“D’you think it can be done?”
There was a faint, cold twinkle in the eyes of Pop.
“I’ll tell a man it can be done,”
he said slowly. “When you come back here
I may be able to tell you a little story, Andy.
Now climb on Sally and don’t hit nothin’
but the high spots.”
Even in his own lifetime a man in the mountain desert
passes swiftly from the fact of history into the dream
of legend. The telephone and the newspaper cannot
bring that lonely region into the domain of cold truth.
In the time that followed people seized on the story
of Andrew Lanning and embroidered it with rare trimmings.
It was told over and over again in saloons and around
family firesides and in the bunk houses of many ranches.
For Andrew had done what many men failed to do in spite
of a score of killings—he struck the public
fancy. People realized, however vaguely, that
here was a unique story of the making of a desperado,
and they gathered the story of Andrew Lanning to their
hearts.
On the whole, it was not an unkindly interest.
In reality the sympathy was with the outlaw.
For everyone knew that Hal Dozier was on the trail
again, and everyone felt that in the end he would run
down his man, and there was a general hope that the
chase might be a long one. For one thing, the
end of that chase would have removed one of the few
vital current bits of news. Men could no longer
open conversations by asking the last tidings of Andrew.
Such questions were always a signal for an unlocking
of tongues around the circle.
Many untruths were told. For instance, the blowing
of the safe in Allertown was falsely attributed to
Andrew, while in reality he knew nothing about “soup”
and its uses. And the running of the cows off
the Circle O Bar range toward the border was another
exploit which was wrongly checked to his credit or
discredit. Also the brutal butchery in the night
at Buffalo Head was sometimes said to be Andrew’s
work, but in general the men of the mountain desert
came to know that the outlaw was not a red-handed
murderer, but simply a man who fought for his own life.
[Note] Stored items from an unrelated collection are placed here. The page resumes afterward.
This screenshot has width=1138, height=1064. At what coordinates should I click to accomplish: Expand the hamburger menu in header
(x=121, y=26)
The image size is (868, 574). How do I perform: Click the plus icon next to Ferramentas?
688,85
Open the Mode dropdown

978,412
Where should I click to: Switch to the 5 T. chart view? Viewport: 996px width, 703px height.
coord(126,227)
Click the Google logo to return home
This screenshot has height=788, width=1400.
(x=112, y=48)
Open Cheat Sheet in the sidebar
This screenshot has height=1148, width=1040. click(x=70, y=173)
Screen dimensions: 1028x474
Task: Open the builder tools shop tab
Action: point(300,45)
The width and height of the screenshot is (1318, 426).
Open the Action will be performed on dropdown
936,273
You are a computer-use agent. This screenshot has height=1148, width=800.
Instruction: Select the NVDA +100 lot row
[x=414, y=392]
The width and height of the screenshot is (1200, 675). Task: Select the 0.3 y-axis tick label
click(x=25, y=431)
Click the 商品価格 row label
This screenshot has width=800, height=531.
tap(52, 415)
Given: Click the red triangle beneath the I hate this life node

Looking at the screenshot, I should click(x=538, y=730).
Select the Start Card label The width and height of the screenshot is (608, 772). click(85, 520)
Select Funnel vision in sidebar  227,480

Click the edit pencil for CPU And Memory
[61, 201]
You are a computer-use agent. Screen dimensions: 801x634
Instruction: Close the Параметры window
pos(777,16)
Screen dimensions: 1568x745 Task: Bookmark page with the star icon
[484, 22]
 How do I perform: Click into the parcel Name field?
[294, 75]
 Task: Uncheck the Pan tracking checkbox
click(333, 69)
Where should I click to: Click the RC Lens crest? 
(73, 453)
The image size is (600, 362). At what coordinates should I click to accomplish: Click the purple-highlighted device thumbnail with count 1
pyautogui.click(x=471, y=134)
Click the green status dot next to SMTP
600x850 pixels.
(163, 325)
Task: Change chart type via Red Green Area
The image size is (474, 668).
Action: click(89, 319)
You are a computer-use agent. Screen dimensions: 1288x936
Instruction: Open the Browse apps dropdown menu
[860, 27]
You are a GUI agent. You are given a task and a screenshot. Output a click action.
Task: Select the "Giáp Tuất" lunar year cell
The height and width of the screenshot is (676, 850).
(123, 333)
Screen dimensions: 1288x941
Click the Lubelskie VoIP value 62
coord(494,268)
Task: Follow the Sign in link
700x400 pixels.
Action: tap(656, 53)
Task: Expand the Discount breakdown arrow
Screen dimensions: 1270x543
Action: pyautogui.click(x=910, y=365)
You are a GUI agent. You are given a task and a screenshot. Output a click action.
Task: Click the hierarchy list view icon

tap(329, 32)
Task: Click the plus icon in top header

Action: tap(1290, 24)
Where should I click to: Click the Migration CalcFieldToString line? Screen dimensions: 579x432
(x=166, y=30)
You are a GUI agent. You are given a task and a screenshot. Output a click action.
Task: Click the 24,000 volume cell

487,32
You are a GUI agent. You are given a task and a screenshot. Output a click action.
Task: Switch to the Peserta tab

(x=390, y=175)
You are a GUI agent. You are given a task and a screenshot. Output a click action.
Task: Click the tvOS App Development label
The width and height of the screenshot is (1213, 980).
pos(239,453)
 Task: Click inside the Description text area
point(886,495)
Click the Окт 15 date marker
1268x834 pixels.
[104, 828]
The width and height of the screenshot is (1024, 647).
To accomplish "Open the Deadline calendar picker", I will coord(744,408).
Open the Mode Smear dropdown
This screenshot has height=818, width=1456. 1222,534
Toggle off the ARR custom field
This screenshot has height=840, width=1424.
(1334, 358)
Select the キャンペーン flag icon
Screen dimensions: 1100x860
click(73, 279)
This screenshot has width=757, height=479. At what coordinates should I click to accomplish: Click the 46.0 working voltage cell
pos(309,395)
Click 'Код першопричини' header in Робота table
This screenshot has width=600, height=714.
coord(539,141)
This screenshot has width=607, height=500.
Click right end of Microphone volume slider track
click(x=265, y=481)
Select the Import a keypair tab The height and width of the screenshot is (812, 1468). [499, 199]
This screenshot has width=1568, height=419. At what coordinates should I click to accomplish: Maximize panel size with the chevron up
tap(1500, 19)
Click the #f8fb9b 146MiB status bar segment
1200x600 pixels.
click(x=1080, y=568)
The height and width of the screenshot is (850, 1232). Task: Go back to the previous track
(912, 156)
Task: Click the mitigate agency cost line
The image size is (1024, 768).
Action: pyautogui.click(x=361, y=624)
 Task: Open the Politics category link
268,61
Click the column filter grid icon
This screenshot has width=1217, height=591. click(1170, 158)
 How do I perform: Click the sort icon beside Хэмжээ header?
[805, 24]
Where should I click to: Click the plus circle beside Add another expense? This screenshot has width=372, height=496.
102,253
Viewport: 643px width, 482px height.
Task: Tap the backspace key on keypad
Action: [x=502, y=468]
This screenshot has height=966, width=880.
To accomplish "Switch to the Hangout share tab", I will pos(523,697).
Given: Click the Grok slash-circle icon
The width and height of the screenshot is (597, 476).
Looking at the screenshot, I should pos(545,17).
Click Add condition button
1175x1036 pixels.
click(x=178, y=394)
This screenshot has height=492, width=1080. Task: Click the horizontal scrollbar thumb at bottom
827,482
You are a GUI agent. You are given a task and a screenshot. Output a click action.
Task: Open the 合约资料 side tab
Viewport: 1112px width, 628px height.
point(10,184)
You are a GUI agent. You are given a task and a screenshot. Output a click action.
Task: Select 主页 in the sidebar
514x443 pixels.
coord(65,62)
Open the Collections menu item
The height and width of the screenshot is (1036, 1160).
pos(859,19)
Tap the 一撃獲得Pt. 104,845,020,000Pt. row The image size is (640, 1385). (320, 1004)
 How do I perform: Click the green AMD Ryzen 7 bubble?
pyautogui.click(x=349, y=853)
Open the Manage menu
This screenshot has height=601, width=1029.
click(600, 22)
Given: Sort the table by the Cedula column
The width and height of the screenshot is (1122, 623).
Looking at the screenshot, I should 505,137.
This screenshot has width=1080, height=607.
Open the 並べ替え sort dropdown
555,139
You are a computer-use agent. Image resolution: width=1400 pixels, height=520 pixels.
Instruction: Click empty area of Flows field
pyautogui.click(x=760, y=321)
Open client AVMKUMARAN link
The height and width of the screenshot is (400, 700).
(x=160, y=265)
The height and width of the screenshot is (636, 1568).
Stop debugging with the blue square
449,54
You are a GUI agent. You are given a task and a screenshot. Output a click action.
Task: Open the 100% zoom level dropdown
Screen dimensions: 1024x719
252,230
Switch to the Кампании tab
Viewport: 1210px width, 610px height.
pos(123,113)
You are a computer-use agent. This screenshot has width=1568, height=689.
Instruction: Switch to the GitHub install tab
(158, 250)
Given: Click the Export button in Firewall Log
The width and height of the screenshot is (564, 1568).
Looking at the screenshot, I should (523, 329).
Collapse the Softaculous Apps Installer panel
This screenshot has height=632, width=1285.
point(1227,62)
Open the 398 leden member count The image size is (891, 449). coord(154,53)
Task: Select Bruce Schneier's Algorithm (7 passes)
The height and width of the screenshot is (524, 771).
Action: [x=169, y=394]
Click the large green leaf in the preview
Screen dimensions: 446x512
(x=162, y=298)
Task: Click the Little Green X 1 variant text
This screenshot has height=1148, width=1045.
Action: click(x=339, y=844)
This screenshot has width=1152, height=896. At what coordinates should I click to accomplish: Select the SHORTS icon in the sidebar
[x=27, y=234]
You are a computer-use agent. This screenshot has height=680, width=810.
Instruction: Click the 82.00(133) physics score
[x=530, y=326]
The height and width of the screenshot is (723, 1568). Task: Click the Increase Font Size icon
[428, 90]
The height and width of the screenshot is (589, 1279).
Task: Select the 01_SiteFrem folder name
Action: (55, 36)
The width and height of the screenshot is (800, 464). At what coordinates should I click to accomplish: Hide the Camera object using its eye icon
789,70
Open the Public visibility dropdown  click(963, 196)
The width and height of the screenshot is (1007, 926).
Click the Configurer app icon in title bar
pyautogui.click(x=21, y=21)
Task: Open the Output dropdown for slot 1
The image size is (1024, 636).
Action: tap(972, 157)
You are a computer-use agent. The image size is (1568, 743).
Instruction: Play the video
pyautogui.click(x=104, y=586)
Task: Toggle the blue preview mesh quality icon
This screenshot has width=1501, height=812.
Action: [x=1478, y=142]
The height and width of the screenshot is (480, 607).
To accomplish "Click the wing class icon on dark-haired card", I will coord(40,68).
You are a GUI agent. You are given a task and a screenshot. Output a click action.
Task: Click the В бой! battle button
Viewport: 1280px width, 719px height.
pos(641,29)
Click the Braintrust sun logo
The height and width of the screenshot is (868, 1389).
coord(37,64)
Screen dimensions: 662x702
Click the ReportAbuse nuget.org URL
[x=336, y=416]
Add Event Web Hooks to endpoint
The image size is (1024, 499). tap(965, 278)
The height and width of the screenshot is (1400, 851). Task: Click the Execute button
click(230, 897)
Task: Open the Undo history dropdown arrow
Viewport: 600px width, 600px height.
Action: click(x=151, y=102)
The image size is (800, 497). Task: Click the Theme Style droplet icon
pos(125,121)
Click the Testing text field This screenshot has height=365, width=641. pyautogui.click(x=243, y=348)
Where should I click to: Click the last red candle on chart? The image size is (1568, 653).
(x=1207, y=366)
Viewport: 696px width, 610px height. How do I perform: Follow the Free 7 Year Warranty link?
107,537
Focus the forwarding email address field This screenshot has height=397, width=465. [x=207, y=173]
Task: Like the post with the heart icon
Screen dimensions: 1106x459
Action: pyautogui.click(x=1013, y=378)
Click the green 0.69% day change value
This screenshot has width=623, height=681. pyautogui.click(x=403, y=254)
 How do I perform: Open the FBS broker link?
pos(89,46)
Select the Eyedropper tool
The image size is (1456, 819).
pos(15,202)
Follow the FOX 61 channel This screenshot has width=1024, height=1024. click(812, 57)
The truths in themselves were enough to bear telling
and retelling. Andrew’s Thanksgiving dinner
at William Foster’s house, with a revolver on
the table and a smile on his lips, was a pleasant tale
and a thrilling one as well, for Foster had been able
to go to the telephone and warn the nearest officer
of the law. There was the incident of the jammed
rifle at The Crossing; the tale of how a youngster
at Tomo decided that he would rival the career of
the great man—how he got a fine bay mare
and started a blossoming career of crime by sticking
up three men on the road and committing several depredations
which were all attributed to Andrew, until Andrew
himself ran down the foolish fellow, shot the gun
out of his hand, gave him a talking that recalled his
lost senses.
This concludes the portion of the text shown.